Janelle Monae “The Electric Lady” Review: A Worthy Title

(Photo credit: www.billboard.com)

Janelle Monae’s groovy and commanding second album further cements her as a modern R&B legend.

Although the album has a phenomenal structure, its placement is surely not the reason why “Givin Em What They Love” stands as the album’s first real song. On only her second album, Monae scored a guest spot from one of the biggest names in pop R&B music history: Prince. And starting an album with a guest spot from Prince delivers a commanding message: Monae is a force to be reckoned with. Indeed, this album proves that, with a number of great and varied tracks, some very high-energy.

The album’s 19 tracks is a little deceiving, because it is structured in a way that has two different sets of interludes. One storyline is two instrumental tracks, the opener “Suite IV Electric Overture,” and its catchy and energetic sequel ten songs later. The other storyline comes in the form of three interludes, tracks 5, 8 and 14, following a radio DJ taking callers on various, futuristic discussions of sex. These interludes, though mostly coming too early, provide nice breaks from the standard R&B tracks, and help balance the basis for the album’s futuristic and provocative nature.

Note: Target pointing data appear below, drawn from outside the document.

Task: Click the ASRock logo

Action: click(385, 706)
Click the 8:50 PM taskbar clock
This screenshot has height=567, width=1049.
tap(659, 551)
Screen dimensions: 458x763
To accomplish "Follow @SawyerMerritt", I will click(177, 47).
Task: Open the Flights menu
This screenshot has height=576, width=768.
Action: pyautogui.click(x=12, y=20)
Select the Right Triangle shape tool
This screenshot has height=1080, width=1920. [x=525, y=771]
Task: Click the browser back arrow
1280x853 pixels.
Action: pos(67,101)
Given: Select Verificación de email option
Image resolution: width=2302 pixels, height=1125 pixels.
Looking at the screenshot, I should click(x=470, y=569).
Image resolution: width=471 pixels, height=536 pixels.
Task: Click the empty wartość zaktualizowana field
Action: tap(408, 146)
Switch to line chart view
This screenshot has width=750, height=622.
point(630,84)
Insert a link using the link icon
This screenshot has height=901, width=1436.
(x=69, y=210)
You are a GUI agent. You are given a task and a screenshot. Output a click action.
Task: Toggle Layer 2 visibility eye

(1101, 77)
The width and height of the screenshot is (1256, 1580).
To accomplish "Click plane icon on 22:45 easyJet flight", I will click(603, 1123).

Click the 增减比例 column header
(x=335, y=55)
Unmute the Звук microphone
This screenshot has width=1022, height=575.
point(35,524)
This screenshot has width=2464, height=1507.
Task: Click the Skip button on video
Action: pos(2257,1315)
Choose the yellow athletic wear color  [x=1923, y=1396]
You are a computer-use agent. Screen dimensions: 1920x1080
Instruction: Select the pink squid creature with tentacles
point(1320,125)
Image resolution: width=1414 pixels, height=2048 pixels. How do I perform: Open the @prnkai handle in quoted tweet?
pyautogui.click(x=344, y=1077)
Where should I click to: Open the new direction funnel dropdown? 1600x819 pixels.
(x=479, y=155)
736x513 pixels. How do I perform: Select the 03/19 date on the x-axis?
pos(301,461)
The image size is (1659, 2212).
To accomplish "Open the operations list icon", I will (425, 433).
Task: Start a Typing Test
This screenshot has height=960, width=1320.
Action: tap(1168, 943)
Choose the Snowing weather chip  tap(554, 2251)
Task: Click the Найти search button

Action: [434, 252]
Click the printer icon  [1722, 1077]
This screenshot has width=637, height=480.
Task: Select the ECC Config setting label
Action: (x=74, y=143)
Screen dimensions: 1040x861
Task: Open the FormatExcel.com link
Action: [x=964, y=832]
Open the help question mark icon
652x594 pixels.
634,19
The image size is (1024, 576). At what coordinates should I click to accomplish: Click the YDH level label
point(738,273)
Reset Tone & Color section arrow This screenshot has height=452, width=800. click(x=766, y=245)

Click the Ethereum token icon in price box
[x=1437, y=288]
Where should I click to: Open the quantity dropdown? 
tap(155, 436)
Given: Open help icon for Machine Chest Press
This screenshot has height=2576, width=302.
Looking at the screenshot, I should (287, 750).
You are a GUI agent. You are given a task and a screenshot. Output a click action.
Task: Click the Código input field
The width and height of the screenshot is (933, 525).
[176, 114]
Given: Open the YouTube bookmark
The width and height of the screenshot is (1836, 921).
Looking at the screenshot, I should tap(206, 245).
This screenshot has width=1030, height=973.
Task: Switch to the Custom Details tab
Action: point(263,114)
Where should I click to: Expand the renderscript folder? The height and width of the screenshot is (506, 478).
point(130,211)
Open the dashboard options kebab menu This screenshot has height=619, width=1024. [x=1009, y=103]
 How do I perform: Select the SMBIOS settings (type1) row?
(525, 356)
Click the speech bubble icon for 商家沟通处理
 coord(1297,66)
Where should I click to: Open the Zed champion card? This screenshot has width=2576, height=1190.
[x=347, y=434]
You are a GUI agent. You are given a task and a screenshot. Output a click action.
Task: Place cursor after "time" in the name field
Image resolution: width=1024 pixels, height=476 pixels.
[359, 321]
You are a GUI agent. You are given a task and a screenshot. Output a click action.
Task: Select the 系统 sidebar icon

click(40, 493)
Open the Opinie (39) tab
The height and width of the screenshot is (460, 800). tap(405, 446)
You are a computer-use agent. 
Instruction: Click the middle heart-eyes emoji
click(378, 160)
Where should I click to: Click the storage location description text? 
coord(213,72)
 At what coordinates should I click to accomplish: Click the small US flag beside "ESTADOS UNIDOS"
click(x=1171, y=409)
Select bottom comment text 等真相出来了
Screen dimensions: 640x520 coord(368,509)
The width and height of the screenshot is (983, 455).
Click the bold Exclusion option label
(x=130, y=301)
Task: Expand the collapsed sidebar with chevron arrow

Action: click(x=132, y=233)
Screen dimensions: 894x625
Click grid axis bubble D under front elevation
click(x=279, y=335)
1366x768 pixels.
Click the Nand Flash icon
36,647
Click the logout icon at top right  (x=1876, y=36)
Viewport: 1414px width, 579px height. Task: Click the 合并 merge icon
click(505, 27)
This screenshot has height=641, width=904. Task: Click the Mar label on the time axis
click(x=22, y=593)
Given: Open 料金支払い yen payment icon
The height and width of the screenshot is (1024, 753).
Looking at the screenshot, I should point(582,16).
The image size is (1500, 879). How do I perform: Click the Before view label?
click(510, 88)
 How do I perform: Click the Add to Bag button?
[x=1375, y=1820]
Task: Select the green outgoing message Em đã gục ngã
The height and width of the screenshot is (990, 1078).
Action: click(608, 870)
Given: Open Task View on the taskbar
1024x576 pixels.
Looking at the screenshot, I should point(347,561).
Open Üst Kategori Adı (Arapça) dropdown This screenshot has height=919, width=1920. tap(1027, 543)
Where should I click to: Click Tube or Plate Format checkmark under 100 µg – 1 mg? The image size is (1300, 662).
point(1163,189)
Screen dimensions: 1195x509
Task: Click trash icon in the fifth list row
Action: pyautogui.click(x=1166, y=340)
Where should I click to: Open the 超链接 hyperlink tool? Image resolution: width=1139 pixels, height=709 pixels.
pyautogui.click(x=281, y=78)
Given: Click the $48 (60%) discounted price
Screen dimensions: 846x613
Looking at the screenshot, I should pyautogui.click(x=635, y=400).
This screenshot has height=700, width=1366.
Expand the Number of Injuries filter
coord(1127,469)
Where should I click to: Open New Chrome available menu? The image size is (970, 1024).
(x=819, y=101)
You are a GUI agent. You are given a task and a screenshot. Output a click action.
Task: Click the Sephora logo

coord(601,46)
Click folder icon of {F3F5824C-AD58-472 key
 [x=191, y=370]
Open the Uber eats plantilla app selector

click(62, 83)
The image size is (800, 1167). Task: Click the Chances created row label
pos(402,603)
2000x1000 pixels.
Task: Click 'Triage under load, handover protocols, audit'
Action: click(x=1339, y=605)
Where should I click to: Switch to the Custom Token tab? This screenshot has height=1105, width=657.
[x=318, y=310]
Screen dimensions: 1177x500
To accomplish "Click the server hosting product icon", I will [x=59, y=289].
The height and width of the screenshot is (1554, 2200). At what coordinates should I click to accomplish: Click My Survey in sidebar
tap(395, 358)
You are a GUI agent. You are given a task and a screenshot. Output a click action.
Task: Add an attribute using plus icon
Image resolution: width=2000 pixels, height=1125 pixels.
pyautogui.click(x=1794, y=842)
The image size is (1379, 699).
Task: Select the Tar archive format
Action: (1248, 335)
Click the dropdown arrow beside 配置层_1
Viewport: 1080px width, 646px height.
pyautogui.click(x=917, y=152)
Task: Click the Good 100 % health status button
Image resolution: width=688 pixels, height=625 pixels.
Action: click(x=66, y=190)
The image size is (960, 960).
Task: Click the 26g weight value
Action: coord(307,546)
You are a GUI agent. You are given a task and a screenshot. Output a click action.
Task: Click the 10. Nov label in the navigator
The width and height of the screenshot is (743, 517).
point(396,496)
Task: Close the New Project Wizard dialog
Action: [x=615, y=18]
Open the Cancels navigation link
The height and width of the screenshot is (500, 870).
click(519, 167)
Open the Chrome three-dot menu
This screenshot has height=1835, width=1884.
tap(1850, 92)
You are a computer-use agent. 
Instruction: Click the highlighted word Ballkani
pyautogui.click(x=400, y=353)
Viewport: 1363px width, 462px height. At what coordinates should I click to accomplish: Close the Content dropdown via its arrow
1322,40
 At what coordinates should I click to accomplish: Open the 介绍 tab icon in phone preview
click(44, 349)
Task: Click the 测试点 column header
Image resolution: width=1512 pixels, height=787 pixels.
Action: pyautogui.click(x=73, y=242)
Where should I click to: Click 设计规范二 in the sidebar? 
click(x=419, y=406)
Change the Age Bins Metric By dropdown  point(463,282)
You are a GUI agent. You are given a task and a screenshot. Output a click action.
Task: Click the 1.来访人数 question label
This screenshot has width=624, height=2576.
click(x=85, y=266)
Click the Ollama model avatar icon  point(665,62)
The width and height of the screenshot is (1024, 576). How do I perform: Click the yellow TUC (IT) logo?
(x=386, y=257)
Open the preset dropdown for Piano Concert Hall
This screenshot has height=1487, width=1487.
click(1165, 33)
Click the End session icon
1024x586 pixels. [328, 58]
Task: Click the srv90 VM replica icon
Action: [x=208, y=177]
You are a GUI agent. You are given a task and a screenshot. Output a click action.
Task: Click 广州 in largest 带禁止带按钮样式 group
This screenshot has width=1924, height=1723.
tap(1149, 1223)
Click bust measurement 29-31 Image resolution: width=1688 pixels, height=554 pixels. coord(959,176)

There’s no one thing to focus on when listening to this album. It’s easy to ignore the lyrics and get lost in the music, and vice versa. This might actually be a balance issue, as the the album is meant to be listened to as one whole package. But every aspect is great individually – Monae’s voice is sharp and strong, as are the guest spots from Prince, Erykah Badu, Miguel, Solange and Esperanza Spalding. Musically, the tracks find just right points to switch tempos. The ballads are powerful, as are the quick and club-ready songs. The album has an hour-plus length, but is perhaps the only lengthy album this year not to get too bogged down in ideas (only Wale’s “The Gifted” comes to mind). And Monae’s lyrics are both personal and threatening, the combination of which ask for the rightful praise she is receiving. Monae is a new force, an although “The Electric Lady” goes on for just a bit too long, it is a full combination of working parts and a largely memorable album.